◆ **Exercise requirements**: Word for word, repeat the lines of the records from the one containing "Click the Deals blueprint title" through the last line, both included.

◆ **Records contained in a dataset**:
--
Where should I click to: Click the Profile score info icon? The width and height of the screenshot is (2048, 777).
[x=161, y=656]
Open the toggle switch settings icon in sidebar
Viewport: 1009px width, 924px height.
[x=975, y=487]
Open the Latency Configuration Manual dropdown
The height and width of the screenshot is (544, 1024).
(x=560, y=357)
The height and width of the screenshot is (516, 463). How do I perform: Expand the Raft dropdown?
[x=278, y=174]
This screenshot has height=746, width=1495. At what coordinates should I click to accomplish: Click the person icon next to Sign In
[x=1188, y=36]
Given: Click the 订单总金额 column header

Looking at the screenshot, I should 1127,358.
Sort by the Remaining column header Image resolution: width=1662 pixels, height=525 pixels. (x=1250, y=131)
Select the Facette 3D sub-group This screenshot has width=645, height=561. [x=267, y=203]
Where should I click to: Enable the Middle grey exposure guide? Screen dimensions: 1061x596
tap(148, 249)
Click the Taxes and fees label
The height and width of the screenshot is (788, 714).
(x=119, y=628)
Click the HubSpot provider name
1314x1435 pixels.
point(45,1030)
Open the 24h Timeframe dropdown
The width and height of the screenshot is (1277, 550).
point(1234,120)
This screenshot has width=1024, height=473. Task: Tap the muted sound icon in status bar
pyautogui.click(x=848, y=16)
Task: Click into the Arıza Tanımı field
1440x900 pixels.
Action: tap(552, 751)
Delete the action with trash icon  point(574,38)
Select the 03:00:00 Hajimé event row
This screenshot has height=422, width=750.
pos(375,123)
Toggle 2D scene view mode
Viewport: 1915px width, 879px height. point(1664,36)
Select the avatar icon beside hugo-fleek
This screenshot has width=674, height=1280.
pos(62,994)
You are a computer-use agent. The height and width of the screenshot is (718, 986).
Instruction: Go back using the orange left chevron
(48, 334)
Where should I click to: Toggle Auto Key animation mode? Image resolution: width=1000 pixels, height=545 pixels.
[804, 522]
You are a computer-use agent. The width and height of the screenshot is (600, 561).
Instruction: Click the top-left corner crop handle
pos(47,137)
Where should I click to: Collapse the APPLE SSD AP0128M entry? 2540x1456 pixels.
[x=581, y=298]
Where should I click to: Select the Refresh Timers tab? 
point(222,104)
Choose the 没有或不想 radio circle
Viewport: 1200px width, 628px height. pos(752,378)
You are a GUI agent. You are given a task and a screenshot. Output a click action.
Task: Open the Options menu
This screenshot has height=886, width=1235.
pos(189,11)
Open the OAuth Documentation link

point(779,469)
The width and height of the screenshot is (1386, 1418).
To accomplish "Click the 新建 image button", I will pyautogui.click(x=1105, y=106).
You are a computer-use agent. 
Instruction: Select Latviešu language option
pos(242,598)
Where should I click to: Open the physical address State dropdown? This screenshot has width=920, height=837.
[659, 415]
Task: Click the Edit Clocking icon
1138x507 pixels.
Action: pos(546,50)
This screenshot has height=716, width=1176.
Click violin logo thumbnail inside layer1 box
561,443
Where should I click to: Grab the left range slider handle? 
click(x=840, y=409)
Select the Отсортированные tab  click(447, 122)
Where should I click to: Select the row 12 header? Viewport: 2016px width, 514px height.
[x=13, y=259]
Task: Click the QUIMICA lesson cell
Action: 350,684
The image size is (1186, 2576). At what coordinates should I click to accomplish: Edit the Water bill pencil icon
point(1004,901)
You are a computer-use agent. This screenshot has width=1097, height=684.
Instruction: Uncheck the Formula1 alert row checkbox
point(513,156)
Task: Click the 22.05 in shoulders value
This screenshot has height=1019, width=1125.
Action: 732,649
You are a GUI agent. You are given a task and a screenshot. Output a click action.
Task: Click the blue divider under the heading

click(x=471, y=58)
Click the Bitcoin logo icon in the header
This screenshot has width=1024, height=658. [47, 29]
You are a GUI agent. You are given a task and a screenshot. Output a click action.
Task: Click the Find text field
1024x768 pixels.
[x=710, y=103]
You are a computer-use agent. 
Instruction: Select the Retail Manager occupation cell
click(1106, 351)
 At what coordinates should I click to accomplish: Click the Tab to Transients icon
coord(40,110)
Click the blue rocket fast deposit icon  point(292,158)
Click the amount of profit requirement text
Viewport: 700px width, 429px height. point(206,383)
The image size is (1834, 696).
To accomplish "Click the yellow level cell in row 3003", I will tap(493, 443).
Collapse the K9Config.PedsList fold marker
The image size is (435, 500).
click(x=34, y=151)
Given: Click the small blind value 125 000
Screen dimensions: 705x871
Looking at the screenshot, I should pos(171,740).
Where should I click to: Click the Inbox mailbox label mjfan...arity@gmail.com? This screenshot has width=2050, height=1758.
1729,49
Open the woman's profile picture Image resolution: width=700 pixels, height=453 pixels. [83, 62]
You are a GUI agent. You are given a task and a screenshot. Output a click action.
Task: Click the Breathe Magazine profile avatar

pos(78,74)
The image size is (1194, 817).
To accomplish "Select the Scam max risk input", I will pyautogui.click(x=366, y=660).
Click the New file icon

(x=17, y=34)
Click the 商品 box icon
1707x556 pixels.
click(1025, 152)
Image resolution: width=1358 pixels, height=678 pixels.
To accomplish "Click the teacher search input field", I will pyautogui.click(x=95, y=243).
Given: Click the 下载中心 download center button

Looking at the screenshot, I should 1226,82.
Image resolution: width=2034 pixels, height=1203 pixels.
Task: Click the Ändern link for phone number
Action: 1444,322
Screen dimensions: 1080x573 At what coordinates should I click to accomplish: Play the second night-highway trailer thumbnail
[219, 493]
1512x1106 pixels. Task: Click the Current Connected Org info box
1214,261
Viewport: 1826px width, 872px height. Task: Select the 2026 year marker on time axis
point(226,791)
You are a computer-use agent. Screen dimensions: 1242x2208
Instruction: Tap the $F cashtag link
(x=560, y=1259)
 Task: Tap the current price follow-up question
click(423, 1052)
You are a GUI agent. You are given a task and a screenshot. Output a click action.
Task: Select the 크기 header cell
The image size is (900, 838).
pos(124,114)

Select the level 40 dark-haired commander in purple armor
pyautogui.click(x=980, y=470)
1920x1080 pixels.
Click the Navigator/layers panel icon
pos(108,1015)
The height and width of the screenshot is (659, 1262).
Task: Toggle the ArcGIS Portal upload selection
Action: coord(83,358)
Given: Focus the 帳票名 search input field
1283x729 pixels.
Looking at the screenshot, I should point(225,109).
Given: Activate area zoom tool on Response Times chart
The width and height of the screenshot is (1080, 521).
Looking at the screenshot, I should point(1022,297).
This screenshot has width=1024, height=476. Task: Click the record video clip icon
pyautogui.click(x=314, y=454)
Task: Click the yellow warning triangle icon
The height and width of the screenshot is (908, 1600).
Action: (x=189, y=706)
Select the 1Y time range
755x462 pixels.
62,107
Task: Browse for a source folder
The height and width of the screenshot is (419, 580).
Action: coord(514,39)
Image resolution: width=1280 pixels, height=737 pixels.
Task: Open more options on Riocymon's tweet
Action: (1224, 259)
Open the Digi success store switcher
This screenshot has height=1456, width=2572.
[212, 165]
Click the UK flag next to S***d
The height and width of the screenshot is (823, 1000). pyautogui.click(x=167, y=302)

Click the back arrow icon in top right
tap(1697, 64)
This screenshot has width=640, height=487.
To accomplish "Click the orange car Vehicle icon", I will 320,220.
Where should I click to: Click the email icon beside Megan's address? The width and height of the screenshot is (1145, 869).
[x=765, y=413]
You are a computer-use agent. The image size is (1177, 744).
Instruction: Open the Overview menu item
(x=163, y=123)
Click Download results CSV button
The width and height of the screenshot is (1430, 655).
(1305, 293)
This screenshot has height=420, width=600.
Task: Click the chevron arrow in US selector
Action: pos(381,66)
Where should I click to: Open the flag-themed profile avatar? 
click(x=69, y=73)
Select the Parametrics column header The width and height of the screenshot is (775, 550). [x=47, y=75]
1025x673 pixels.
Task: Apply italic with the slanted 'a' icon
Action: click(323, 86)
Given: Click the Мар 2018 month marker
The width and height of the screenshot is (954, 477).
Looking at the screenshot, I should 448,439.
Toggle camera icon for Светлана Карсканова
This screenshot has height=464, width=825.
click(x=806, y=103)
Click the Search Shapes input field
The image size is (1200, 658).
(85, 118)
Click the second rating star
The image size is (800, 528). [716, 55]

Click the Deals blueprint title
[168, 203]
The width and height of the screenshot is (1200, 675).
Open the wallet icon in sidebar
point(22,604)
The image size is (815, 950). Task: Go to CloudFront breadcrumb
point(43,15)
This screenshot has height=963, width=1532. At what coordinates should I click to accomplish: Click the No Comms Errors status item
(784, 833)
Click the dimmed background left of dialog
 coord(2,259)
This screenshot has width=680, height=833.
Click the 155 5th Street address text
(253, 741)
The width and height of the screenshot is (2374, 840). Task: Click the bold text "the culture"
--
◆ **Your response**:
Click the Deals blueprint title
[168, 203]
The width and height of the screenshot is (1200, 675).
Open the wallet icon in sidebar
point(22,604)
The image size is (815, 950). Task: Go to CloudFront breadcrumb
point(43,15)
This screenshot has height=963, width=1532. At what coordinates should I click to accomplish: Click the No Comms Errors status item
(784, 833)
Click the dimmed background left of dialog
 coord(2,259)
This screenshot has width=680, height=833.
Click the 155 5th Street address text
(253, 741)
The width and height of the screenshot is (2374, 840). Task: Click the bold text "the culture"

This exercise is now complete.